→ Supplied records:
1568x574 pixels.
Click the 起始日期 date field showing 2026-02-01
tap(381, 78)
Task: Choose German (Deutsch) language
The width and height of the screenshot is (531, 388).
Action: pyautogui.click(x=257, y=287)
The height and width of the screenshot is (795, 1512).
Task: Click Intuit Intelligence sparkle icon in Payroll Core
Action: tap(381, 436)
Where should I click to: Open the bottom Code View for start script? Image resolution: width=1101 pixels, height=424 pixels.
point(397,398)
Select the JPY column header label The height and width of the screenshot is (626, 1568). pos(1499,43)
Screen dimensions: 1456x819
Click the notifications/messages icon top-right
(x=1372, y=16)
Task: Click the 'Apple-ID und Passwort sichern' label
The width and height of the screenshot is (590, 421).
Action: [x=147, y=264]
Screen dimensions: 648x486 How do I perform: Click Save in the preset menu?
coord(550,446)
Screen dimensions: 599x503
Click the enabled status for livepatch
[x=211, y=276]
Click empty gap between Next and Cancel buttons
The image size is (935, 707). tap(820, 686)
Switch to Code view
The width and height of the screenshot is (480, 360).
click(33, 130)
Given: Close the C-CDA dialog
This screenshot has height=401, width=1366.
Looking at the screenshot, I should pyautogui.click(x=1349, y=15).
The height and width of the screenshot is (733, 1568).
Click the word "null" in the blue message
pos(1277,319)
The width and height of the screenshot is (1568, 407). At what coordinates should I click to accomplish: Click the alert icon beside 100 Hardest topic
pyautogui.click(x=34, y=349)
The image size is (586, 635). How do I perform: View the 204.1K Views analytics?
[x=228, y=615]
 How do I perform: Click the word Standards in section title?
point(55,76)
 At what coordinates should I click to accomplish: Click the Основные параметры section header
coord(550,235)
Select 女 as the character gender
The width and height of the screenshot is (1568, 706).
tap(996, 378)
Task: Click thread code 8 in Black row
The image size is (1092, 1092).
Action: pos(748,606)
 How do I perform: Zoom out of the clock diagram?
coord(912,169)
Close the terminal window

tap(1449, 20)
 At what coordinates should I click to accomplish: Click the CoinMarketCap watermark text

→ Your goal:
Repeat the lines above, swapping every "Close" for "Dismiss" and changing nothing else.

→ Solved problem:
1568x574 pixels.
Click the 起始日期 date field showing 2026-02-01
tap(381, 78)
Task: Choose German (Deutsch) language
The width and height of the screenshot is (531, 388).
Action: pyautogui.click(x=257, y=287)
The height and width of the screenshot is (795, 1512).
Task: Click Intuit Intelligence sparkle icon in Payroll Core
Action: tap(381, 436)
Where should I click to: Open the bottom Code View for start script? Image resolution: width=1101 pixels, height=424 pixels.
point(397,398)
Select the JPY column header label The height and width of the screenshot is (626, 1568). pos(1499,43)
Screen dimensions: 1456x819
Click the notifications/messages icon top-right
(x=1372, y=16)
Task: Click the 'Apple-ID und Passwort sichern' label
The width and height of the screenshot is (590, 421).
Action: [x=147, y=264]
Screen dimensions: 648x486 How do I perform: Click Save in the preset menu?
coord(550,446)
Screen dimensions: 599x503
Click the enabled status for livepatch
[x=211, y=276]
Click empty gap between Next and Cancel buttons
The image size is (935, 707). tap(820, 686)
Switch to Code view
The width and height of the screenshot is (480, 360).
click(33, 130)
Given: Dismiss the C-CDA dialog
This screenshot has height=401, width=1366.
Looking at the screenshot, I should pyautogui.click(x=1349, y=15).
The height and width of the screenshot is (733, 1568).
Click the word "null" in the blue message
pos(1277,319)
The width and height of the screenshot is (1568, 407). At what coordinates should I click to accomplish: Click the alert icon beside 100 Hardest topic
pyautogui.click(x=34, y=349)
The image size is (586, 635). How do I perform: View the 204.1K Views analytics?
[x=228, y=615]
 How do I perform: Click the word Standards in section title?
point(55,76)
 At what coordinates should I click to accomplish: Click the Основные параметры section header
coord(550,235)
Select 女 as the character gender
The width and height of the screenshot is (1568, 706).
tap(996, 378)
Task: Click thread code 8 in Black row
The image size is (1092, 1092).
Action: pos(748,606)
 How do I perform: Zoom out of the clock diagram?
coord(912,169)
Dismiss the terminal window

tap(1449, 20)
 At what coordinates should I click to accomplish: Click the CoinMarketCap watermark text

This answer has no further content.